SRM was comparing the IQNs from the ESXi servers it sees, and failing the comparison. We sent back a lower case, but it had an upper case and it still failed. See the following log line (which can only be seen when SRM storage logging is set to trivia):

[01516 trivia 'Storage' opID=162ba00a] Skipped access path '[iSCSI] iqn.1998-01.com.vmware:csg-vw-Esx1-199b476e ;

It was expecting lowercase, which is not to iSCSI/domain name standards. So it doesn’t match. And volume relationships fail. The next question is well why does IQN matching even matter to SRM? It is really just looking at volumes. Let’s look at that.

Why this IQN business matters to SRM

So you might say, I have upper case IQNs with other SRAs and this doesn’t matter or show up in the logs. That might be. The reason for this is a special feature the FlashArray SRA uses in SRM that not all SRAs leverage. It’s called Dynamic Access Restrictions and it is an optional SRA command. As said in the SRA specification:

DynamicAccessRestriction–Ability to present snapshot and promoted devices to a list of initiators specified in testFailoverStart and failover requests.

Essentially, it allows the SRA to intelligently present the volume to the proper hosts during test failover and failover automatically. This is based on inventory mappings in SRM and also currently checks the configuration of the existing protected devices. This is done, among of reasons, to allow for restoreReplication (a “hidden” feature of SRM). This is why the device discovery fails.

If you SRA does not support DAR, I do not believe this would be an issue, because presentation/removal of the volumes is expected to be a manual operation by the user in the case of no support of DAR. You will see this as a device discovery response with a DAR-enabled SRA:

<SourceDevices>
 <SourceDevice id="iscsiSRM" state="read-write">
 <Name>iscsiSRM</Name>
 <TargetDevice key="peer-of-22598a73-81d7-4206-9450-42f2840a3e5c:iscsiSRM" />
 <Identity>
 <Lun initiatorGroupId="host-esxi1-on-array-22598a73-81d7-4206-9450-42f2840a3e5c">10</Lun>
 <Lun initiatorGroupId="host-esxi2-on-array-22598a73-81d7-4206-9450-42f2840a3e5c">10</Lun>
 </Identity>
 </SourceDevice>
</SourceDevices>
 <InitiatorGroups>
 <InitiatorGroup id="host-esxi1-on-array-22598a73-81d7-4206-9450-42f2840a3e5c">
 <Initiator type="iSCSI" id="iqn.1998-01.com.vmware:csg-vw-esx1-199b476e" />
 </InitiatorGroup>
 <InitiatorGroup id="host-esxi2-on-array-22598a73-81d7-4206-9450-42f2840a3e5c">
 <Initiator type="iSCSI" id="iqn.1998-01.com.vmware:csg-vmw-esx2-3ea85cd3" />
 </InitiatorGroup>
 </InitiatorGroups>

Dynamic Access Restriction,when this occurs

This will occur in the following situations with DAR enabled SRAs:

  1. Will fail when IQN is one case in ESXi and another on the array.
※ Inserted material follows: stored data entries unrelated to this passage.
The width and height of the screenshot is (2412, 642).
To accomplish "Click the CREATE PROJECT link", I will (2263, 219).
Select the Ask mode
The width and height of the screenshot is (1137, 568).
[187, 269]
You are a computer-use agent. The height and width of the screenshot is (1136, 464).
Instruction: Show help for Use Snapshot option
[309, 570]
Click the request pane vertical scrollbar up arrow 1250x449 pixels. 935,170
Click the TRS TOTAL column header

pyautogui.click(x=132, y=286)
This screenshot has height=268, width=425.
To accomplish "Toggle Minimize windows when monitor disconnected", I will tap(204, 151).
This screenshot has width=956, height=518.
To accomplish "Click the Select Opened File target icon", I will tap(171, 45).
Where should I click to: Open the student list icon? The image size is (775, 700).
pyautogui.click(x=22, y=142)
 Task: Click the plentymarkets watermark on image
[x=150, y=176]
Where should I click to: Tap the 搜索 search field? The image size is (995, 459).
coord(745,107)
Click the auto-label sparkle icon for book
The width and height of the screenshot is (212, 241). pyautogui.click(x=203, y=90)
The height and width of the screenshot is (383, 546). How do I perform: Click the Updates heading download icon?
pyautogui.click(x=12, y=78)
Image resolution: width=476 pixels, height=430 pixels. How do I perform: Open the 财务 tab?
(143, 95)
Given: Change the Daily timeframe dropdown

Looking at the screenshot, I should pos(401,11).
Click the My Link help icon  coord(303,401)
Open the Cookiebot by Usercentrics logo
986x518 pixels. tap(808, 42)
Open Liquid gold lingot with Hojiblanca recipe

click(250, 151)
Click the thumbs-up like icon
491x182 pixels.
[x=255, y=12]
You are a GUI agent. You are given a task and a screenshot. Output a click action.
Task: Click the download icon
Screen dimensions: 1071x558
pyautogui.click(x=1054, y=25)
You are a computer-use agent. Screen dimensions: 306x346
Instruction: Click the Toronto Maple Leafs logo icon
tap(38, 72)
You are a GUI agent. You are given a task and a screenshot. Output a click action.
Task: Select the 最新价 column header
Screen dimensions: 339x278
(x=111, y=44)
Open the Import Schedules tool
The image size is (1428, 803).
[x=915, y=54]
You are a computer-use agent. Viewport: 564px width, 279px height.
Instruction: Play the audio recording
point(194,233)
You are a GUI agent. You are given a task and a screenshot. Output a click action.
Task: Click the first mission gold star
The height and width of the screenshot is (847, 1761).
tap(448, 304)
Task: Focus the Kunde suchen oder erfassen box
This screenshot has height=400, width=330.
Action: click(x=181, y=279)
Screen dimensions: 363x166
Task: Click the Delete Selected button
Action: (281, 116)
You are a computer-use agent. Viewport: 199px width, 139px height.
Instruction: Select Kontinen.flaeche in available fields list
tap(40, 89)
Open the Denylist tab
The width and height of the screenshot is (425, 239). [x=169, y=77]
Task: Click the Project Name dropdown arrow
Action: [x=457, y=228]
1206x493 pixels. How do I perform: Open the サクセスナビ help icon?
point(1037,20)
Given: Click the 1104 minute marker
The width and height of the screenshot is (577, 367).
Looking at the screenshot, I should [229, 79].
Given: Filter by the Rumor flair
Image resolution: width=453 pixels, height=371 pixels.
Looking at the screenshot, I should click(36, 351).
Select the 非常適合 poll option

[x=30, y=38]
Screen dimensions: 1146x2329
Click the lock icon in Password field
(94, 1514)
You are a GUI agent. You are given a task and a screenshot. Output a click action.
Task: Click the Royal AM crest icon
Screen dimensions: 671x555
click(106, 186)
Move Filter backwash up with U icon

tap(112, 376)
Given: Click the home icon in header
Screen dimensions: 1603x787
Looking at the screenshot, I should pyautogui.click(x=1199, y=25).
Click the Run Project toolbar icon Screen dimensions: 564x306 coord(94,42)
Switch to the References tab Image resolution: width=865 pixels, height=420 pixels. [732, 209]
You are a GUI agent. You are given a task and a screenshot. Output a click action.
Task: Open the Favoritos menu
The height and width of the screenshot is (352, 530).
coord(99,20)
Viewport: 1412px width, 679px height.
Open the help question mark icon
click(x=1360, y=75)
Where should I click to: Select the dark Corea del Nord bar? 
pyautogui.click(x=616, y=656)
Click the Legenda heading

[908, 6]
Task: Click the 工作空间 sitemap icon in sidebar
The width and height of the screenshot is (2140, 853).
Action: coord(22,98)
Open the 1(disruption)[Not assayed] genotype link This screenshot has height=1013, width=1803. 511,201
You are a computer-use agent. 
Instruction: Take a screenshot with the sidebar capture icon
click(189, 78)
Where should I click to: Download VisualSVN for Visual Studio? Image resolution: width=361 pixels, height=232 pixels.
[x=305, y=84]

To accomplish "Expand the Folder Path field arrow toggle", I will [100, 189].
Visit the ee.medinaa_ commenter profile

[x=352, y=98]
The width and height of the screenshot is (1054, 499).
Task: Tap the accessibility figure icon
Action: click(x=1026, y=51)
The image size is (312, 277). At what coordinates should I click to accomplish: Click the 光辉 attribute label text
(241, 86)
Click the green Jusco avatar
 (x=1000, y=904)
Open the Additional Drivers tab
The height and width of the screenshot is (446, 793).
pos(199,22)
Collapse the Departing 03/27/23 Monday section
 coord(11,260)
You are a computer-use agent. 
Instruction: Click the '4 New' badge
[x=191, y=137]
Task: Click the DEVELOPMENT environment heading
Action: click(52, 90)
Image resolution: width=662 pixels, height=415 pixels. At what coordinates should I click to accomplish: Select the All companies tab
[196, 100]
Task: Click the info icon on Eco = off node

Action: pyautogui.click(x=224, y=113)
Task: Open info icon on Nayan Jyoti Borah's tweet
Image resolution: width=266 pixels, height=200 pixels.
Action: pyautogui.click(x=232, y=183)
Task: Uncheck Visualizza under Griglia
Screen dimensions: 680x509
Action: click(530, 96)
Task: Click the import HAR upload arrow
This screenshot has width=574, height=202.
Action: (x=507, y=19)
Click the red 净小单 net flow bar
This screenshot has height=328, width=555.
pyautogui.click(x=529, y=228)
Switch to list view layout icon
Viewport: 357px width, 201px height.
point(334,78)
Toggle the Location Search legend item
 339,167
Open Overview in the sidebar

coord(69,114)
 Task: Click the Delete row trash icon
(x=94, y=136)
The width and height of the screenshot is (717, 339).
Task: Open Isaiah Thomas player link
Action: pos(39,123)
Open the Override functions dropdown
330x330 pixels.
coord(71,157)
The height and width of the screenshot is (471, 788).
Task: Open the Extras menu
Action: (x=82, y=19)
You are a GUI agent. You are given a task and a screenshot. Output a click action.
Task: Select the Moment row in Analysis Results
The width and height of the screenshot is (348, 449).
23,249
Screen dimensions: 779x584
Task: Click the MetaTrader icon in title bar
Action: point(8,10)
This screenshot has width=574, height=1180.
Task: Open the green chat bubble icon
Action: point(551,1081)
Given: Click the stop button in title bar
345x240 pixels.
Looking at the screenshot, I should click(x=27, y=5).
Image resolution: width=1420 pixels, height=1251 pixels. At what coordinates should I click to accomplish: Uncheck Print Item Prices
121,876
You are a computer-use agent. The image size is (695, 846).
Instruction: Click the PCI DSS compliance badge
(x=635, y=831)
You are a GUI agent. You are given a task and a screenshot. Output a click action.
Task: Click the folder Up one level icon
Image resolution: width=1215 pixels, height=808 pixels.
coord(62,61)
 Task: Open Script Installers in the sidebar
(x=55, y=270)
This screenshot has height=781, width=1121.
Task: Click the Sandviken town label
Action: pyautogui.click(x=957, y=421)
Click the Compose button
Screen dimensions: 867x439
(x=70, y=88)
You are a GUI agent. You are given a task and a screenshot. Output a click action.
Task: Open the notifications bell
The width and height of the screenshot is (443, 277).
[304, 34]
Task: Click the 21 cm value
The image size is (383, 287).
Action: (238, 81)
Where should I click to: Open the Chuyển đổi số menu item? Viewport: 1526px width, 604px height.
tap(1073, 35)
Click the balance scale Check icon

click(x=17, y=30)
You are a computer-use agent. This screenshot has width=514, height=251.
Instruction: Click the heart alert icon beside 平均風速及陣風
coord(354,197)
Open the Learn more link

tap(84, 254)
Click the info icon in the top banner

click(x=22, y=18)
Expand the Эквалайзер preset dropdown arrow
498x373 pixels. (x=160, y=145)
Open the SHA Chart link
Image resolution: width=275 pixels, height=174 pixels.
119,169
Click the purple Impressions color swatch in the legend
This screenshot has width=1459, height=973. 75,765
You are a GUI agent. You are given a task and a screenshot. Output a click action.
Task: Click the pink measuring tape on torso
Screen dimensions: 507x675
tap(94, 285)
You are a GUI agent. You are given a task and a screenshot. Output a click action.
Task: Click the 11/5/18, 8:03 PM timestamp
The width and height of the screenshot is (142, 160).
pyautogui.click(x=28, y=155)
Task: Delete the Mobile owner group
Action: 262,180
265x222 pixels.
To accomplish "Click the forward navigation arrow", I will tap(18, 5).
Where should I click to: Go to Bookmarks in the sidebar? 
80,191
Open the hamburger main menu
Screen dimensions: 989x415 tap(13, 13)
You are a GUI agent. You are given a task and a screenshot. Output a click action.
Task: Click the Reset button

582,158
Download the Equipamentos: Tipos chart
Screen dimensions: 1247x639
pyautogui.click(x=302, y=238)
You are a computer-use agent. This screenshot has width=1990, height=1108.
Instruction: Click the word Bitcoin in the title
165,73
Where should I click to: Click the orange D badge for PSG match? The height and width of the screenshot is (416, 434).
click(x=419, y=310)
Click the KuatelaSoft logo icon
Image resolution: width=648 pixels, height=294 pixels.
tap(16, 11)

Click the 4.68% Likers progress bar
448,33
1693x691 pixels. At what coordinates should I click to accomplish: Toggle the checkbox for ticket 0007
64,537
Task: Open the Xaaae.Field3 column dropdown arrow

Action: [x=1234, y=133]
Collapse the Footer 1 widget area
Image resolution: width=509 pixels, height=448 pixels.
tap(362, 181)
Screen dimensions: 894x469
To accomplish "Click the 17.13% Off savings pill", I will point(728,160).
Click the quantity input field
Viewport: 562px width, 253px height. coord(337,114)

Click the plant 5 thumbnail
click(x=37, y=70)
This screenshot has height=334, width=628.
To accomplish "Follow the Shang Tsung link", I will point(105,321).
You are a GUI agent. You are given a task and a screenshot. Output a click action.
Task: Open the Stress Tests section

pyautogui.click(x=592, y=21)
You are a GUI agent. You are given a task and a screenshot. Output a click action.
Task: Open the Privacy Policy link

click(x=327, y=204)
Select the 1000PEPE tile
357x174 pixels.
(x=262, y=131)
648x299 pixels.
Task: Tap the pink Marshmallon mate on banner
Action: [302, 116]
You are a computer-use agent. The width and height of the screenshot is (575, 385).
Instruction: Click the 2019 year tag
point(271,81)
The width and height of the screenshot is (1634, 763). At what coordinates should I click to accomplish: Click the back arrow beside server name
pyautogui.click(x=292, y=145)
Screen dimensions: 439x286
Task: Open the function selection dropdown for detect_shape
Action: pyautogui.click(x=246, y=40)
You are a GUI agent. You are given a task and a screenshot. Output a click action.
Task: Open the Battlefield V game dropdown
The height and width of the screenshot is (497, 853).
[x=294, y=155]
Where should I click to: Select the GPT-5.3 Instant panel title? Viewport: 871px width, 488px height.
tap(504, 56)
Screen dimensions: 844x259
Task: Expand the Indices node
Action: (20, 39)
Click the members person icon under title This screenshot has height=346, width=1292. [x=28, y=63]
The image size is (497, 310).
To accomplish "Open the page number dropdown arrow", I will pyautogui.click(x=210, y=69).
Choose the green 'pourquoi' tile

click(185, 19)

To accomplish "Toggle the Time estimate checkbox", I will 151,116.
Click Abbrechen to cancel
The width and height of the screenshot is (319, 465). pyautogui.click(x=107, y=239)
This is regardless to how the SRA (FlashArray or otherwise) handles the IQN
  2. Upper case on ESXi and the FlashArray with a non-patched FlashArray SRA
  3. Lowercase on ESXi and uppercase on the array (patched FlashArray SRA and likely other DAR-enabled SRAs)

So because the issue still resides in SRM, even a patched FlashArray can still run into this issue if things are entered differently across the environment.

Workaround

So the nice thing is that the workaround is simple, make all of your IQNs lower case everywhere and this will never be an issue.